Context-aware support at enterprise scale
The company's existing support chatbot handled roughly 15,000 conversations per day across 50,000+ enterprise accounts. Each account had a unique configuration — product tier, feature set, integration stack, billing structure. When a customer opened a new support session, they faced a blank-slate bot with no recollection of their prior 40 conversations, their known issues, or their product setup. Customers were re-explaining their environment at the start of every session. "We're on the Enterprise tier, using the Salesforce integration, and we've had the recurring sync issue since March" — repeated, verbatim, by the same customer, 12 times across 12 sessions.
The re-explanation tax was directly measurable. Sessions that began with context re-establishment took 4.2 minutes longer on average and resolved at a 31% lower first-contact rate than sessions where context was available. CSAT had declined from 4.1 to 3.2 over eight months as the product complexity grew faster than the support infrastructure. Churn analysis revealed that customers with CSAT below 3.5 churned at 2.3× the rate of those above 4.0. The support experience was becoming a meaningful churn driver for a company where annual contract values averaged $42,000.
"Customers were re-explaining their environment at the start of every session — repeated, verbatim, the same 12 times across 12 sessions."
We fine-tuned a 13B parameter model on 2.3 million historical support conversations, product documentation, and resolved ticket logs. The fine-tuning process focused on three capabilities: accurate product terminology recall, appropriate escalation judgment, and response tone calibration for enterprise customers. The base model selection prioritized inference cost over raw capability — frontier model performance on this domain-specific task was achievable with a well-fine-tuned smaller model, and inference cost directly impacted unit economics.
The episodic memory system maintains a structured profile per customer account, updated after every conversation. The profile contains: account configuration snapshot, known recurring issues with resolution history, stated preferences and working hours, escalation history, and a semantic summary of the last 10 conversations. At session start, the relevant account profile is injected into the model's context. The agent greets customers with demonstrated awareness — referencing their configuration, acknowledging known issues, and skipping the environment re-establishment step that had been degrading experience.

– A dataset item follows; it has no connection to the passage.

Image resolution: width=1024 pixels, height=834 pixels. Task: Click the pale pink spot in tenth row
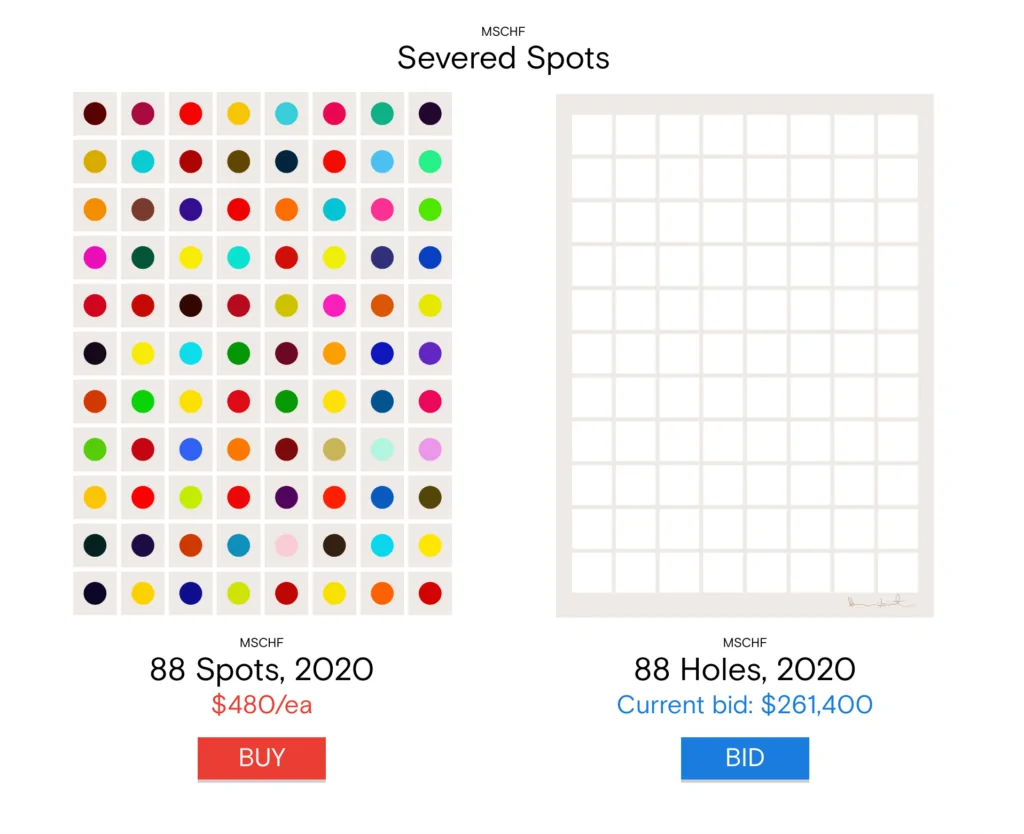coord(286,545)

The system includes explicit confidence thresholds and escalation triggers. When the model's confidence in a resolution path falls below a calibrated threshold — measured by a secondary classifier trained on resolution outcomes — the session is escalated to a human agent with the full context already prepared. Human agents receive a pre-populated handoff brief: customer context, session summary, what was tried, and a suggested resolution path. Average human agent handling time for escalated sessions dropped 38% because the preparation work the agent previously did manually was now automated.
"The agent greets customers with demonstrated awareness — referencing their configuration, acknowledging known issues, skipping re-establishment entirely."
CSAT moved from 3.2 to 4.6 over the 90 days following full deployment. First-contact resolution rate reached 78%, up from 54%. The 40% inference cost reduction came from replacing frontier model API calls with fine-tuned on-premises inference for the 85% of queries within the model's confident domain — frontier model fallback was reserved for genuinely novel or complex scenarios. Monthly churn among customers interacting primarily with the AI support channel declined by 18% compared to the prior 6-month baseline. This outcome, not the cost reduction, became the primary business justification for continued investment.
The system continuously improves through a feedback loop: human agents who handle escalated sessions can flag whether the handoff brief was accurate. Inaccurate briefs are logged and used for quarterly fine-tuning runs. The episodic memory system is updated with every resolution outcome, making the account profile progressively richer with each interaction. After 6 months, the model required 23% fewer escalations on the same query distribution as at launch — a measurable signal that episodic memory accumulation was improving autonomous resolution capability over time.